Start of The data

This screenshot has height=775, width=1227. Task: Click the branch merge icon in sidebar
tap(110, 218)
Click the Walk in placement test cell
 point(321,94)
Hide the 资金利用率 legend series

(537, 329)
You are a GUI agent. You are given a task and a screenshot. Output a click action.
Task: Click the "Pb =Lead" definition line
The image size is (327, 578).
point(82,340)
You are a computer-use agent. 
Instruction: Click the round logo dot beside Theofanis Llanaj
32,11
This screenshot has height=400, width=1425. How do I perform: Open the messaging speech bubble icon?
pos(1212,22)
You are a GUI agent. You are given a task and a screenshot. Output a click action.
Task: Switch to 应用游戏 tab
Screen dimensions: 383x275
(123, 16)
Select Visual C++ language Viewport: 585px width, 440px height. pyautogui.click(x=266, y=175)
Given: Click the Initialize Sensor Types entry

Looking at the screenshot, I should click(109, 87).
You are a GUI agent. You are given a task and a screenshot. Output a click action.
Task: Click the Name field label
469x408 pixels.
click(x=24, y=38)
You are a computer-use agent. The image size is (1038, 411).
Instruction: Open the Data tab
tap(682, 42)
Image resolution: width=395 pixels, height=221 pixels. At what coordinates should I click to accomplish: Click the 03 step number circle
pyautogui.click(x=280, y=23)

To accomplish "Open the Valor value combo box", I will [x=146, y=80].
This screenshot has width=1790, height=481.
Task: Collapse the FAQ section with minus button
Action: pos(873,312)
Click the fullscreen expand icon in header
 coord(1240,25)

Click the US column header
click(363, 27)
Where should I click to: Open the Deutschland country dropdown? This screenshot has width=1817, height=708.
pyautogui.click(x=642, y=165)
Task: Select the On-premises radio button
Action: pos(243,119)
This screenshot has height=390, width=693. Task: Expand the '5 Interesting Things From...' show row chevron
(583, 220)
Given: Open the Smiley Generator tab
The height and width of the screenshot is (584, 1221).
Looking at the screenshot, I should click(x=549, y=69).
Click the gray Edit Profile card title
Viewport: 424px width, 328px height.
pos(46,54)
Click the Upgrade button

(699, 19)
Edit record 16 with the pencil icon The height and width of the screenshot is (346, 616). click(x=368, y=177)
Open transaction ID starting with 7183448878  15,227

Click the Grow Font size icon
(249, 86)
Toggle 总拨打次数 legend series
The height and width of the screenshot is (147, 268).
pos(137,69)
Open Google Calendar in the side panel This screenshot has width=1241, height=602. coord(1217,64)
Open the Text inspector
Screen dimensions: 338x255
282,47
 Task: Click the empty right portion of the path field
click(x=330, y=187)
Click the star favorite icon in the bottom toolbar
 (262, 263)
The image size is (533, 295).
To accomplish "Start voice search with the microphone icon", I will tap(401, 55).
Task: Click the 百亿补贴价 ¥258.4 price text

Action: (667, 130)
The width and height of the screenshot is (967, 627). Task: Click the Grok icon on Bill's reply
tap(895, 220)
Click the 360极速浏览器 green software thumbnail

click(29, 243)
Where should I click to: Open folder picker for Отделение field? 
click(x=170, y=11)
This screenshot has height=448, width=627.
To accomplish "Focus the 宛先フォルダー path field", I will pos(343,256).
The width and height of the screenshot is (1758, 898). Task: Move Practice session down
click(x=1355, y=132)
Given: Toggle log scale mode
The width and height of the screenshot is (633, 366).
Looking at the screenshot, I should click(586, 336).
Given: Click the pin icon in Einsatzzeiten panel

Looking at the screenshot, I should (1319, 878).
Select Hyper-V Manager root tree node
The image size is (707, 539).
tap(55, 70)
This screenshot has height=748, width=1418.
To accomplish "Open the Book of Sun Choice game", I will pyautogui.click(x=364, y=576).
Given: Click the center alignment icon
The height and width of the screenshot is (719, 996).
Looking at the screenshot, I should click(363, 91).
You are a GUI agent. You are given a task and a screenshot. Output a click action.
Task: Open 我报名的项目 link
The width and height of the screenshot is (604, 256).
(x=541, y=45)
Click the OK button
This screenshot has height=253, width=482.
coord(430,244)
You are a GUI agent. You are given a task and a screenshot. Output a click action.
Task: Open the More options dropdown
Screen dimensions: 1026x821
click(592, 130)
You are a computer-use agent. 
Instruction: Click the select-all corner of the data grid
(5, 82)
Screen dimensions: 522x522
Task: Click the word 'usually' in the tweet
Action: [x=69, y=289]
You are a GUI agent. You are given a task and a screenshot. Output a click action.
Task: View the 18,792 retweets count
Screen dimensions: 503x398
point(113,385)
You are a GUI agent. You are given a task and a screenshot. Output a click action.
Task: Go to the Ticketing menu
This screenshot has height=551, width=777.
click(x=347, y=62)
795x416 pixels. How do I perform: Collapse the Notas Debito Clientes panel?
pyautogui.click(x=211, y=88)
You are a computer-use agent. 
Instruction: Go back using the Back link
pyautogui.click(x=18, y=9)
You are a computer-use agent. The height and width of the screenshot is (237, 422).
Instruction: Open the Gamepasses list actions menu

End of The data

### Problem to work on
From the start of the data to the line that holds "Task: Switch to 应用游戏 tab", retype each line exactly, with both ends included.

### Task solution
This screenshot has height=775, width=1227. Task: Click the branch merge icon in sidebar
tap(110, 218)
Click the Walk in placement test cell
 point(321,94)
Hide the 资金利用率 legend series

(537, 329)
You are a GUI agent. You are given a task and a screenshot. Output a click action.
Task: Click the "Pb =Lead" definition line
The image size is (327, 578).
point(82,340)
You are a computer-use agent. 
Instruction: Click the round logo dot beside Theofanis Llanaj
32,11
This screenshot has height=400, width=1425. How do I perform: Open the messaging speech bubble icon?
pos(1212,22)
You are a GUI agent. You are given a task and a screenshot. Output a click action.
Task: Switch to 应用游戏 tab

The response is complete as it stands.